Based on the dipping times of SAEW solution tested on the foodborne pathogens examined in this study, reduction occurred in the order of 5 min > 3 min > and 1 min, with more than a 7 log CFU/mL reduction achieved for EC and ST, and 5 and 6 log reductions observed for SA and LM, respectively. The principle of multiple intervention technology is to capitalize on the different weaknesses of various pathogens strains [
21]. This assumption turned out to be true, because SAEW treatment became more effective when the concentration of free chlorine was increased to 20 ppm, exhibiting complete inactivation when treated for 3–5 min for all pathogenic strains examined throughout this study.
For comparison purposes, the sanitizing effects of SAEW and FA on two Gram positive bacteria (SA and LM) and two Gram negative bacteria (EC and ST) were examined under variable experimental conditions. The results revealed that SAEW treatment did not demonstrate particular differences in reduction between the Gram positive and negative bacteria. As an exception, when the pathogens were treated with SAEW at 40 °C with the free chlorine concentration of 10 ppm (
Figure 5A), the treatment demonstrated significant differences in reduction between Gram positive and Gram negative bacteria. FA treatment significantly reduced both Gram positive and Gram negative bacteria (
p < 0.05) over SAEW treatment.

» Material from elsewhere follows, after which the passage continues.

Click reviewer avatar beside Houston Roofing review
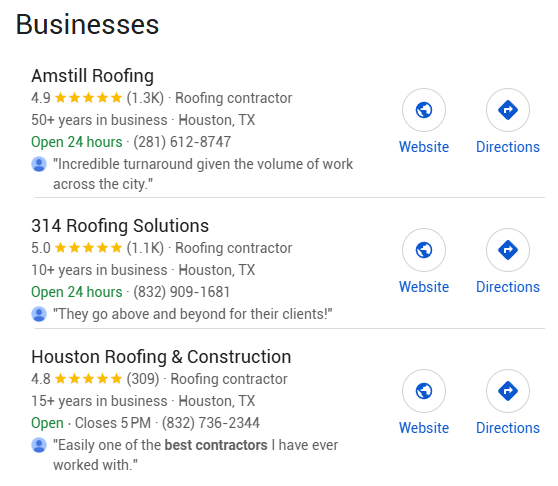This screenshot has height=486, width=558. [x=39, y=445]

The lethal effects of SAEW on Gram negative bacteria were significantly different (
p < 0.05). SA and LM were more resistant to both SAEW treatments than EC and ST, especially at lower concentrations. Issa-Zacharia
et al. [
1] also found similar results when they evaluated the sanitization potency of SAEW on EC and SA. The authors reported that the Gram positive bacterium SA was relatively more resistant than the Gram negative bacterium EC. In addition, pathogens vary in their sensitivity to sanitizers. For example, LM is generally more resistant to chlorine than
Salmonella spp. and EC [
22].
FA has high antimicrobial activity because the undissociated form of weak acids passes freely through the cell membrane. As the cytoplasmic pH is generally higher than that of the growth medium, the weak acid dissociates to release a proton, leading to acidification of the cytoplasm [
23]. Studies on Gram negative foodborne pathogens, including ST and EC, have clearly demonstrated that tolerance of low pH can be induced by prior exposure of these organisms to sublethal pH conditions [
24]. This assumption has also been reported for Gram positive bacteria such as LM and SA [
23]. Analysis of the nature of acid adaptation in
Listeria strains has determined that the tolerance of LM to low pH requires protein synthesis, and can induce potent cross-protection against other stresses [
25]. Overall, the FA treatment was more effective than the SAEW treatment herein. The difference observed in this study may be due to the greatly different values of pH which exist between these treatments. Eklund
et al. [
26] reported that organic acids acting as inhibitors of microbial growth show a clear pH dependency: if the proton potential directly increases in the solution, the organic acid becomes more effective. However, the high pH of EW may sensitize the outer membranes of the bacterial cells to the entry of HOCl into the cells [
5]. For this reason, the high pH value in SAEW may limit its potential to disrupt the outer membrane to allow the HOCl to penetrate the cytoplasmic membrane. The ability of organic acids to permeabilize the outer membrane of the tested pathogens may explain the greater effectiveness compared with SAEW.